James est aussi un produit de son époque, celle d’une pression médiatique autrement plus forte, qu’il contrôle jusqu’aux réseaux sociaux. Quand il ne relaye pas le dernier son de Drake, il est le premier à dénoncer les injustices raciales.
 
Sa voix est celle qui porte le plus. Et il met la main au portefeuille: pour fonder une école, financer des programmes d’aide, créer une association pour inciter les Noirs à voter.
 
Mais tout ceci ne l’exonère de rien aux yeux d’Abdul-Jabbar, aussi prompt à le recadrer qu’il mit longtemps à critiquer Michael Jordan pour son manque d’implication pourtant criant, du temps où il régnait sur la NBA.
 
Car pour le monument de 75 ans, la place qu’occupe LeBron, l’admiration qu’il suscite, l’obligent à l’exemplarité.
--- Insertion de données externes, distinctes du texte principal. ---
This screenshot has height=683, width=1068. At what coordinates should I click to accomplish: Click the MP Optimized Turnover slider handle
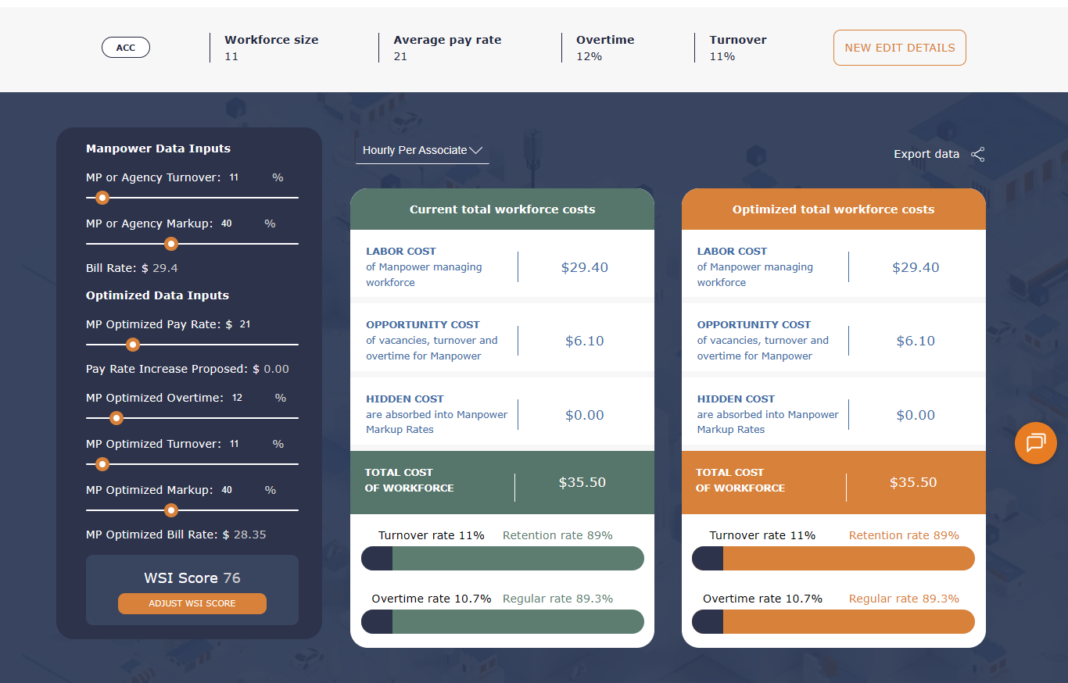(x=102, y=464)
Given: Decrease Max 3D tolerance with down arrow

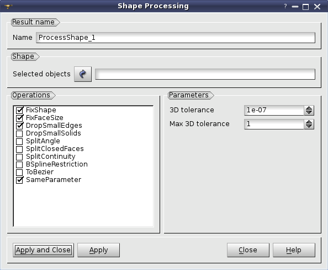Looking at the screenshot, I should point(309,126).
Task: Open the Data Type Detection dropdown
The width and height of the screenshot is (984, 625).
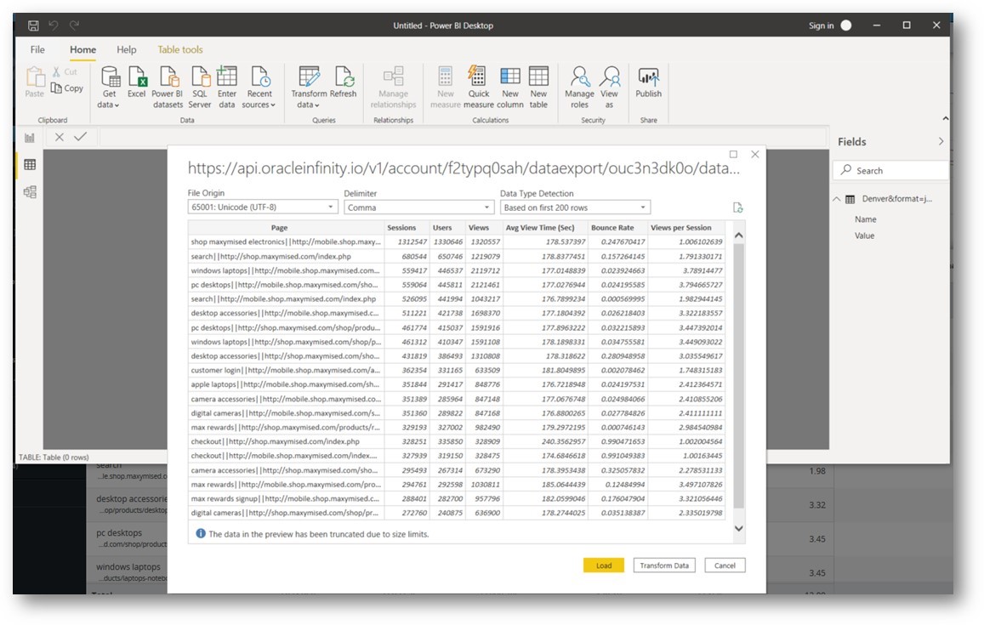Action: click(x=642, y=207)
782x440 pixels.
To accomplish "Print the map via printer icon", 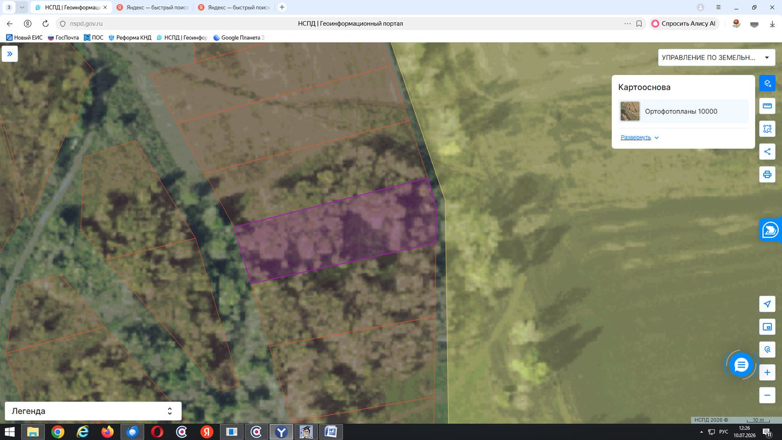I will tap(767, 174).
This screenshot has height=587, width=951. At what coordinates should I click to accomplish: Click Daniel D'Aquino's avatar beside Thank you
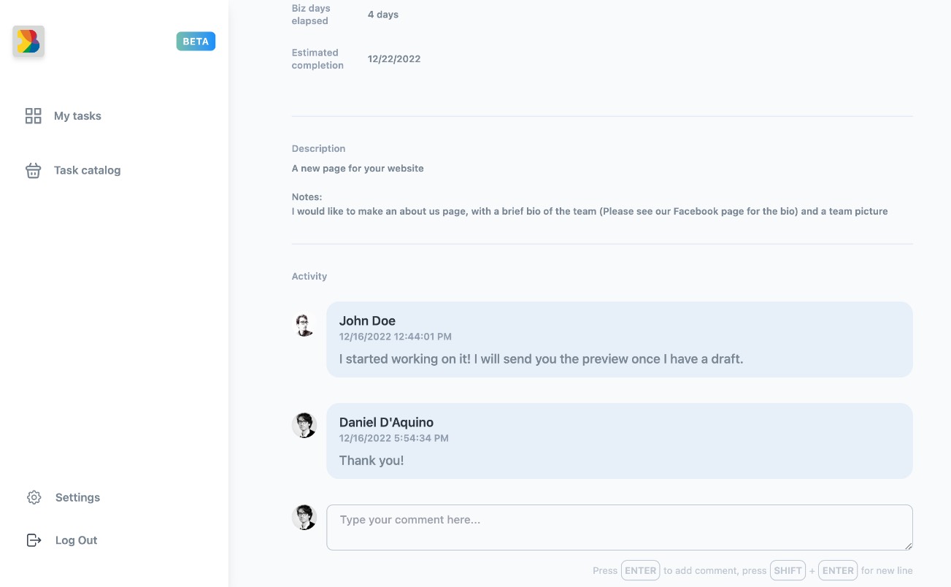point(304,426)
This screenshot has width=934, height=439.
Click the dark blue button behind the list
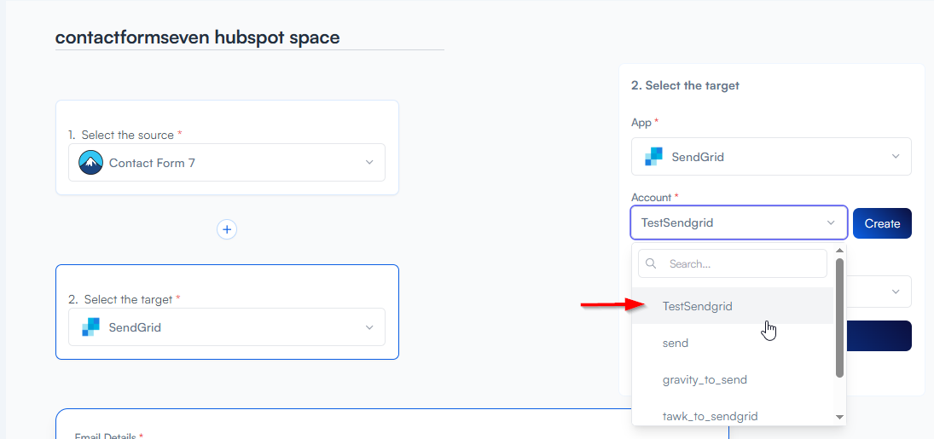(880, 336)
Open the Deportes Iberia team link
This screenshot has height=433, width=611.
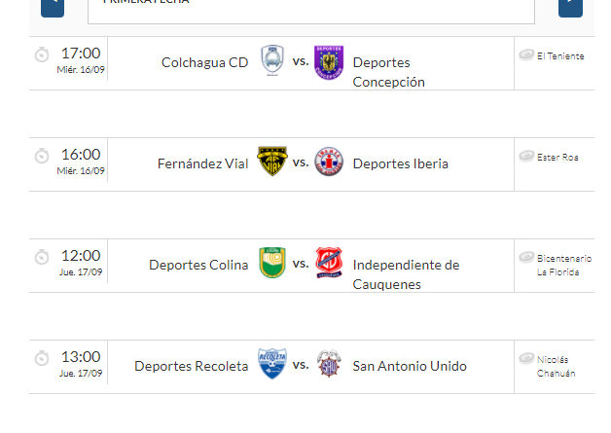pos(400,163)
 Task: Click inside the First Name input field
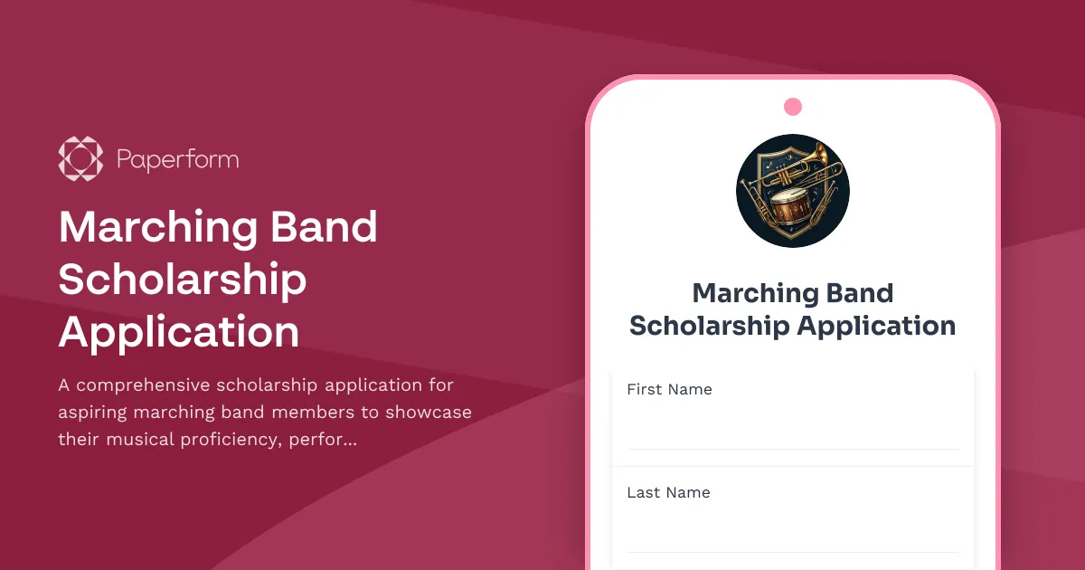791,425
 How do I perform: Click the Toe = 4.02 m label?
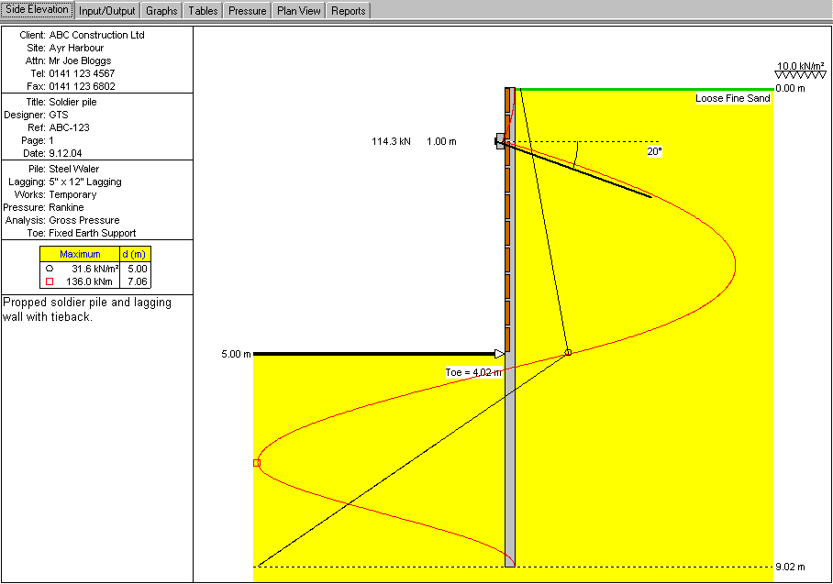tap(473, 372)
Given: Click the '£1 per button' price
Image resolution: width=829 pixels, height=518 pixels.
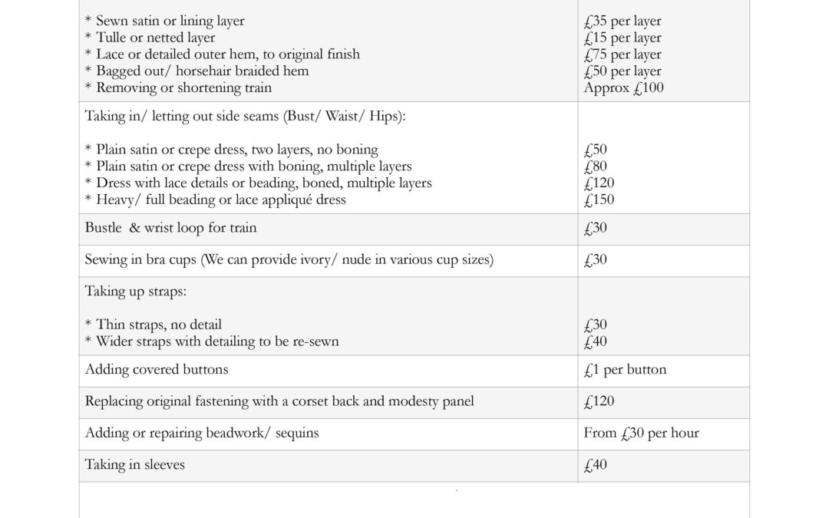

Or, “certaines des choses qu’il a faites et dites sont vraiment indignes de lui”, a-t-il estimé l’an passé.
 
“Pas de relation”
Il y eut ce geste déplacé de James en novembre 2021 contre les Pacers, qu’il chambra en touchant ses parties génitales. “Pourquoi as-tu besoin de faire une danse stupide et de manquer de respect à l’autre équipe ?”, l’avait-il tancé.
 
Un mois plus tard, “LBJ”, vaccino-sceptique, postait sur Instagram une image suggérant qu’il n’y a pas de différence entre le Covid, la grippe ou le rhume.
 
“LeBron s’est engagé à être un leader de la communauté afro-américaine dans la lutte contre les inégalités. Mais son message a porté un coup à son digne héritage. Il doit défendre la vaccination, qui pourrait sauver des milliers de vies noires”, l’avait-il sermonné.
 
Il s’était ensuite excusé. “J’ai réprimandé LeBron lorsque je pensais qu’il laissait tomber la communauté. Mais je l’ai fait tel un grand frère qui offre des conseils (…) Ces dernières années, mon respect et mon admiration n’ont fait que croître, car je l’ai vu défendre des causes importantes. Je suis heureux de passer le flambeau à quelqu’un de si digne.”
 
Des mots qui n’ont pas effacé l’ardoise. Fin décembre, James affirma sur un ton glacial n’avoir “aucune pensée” pour Abdul-Jabbar à mesure qu’il se rapprochait de son record, ajoutant que, de toute façon, “il n’y a pas de relation” entre eux.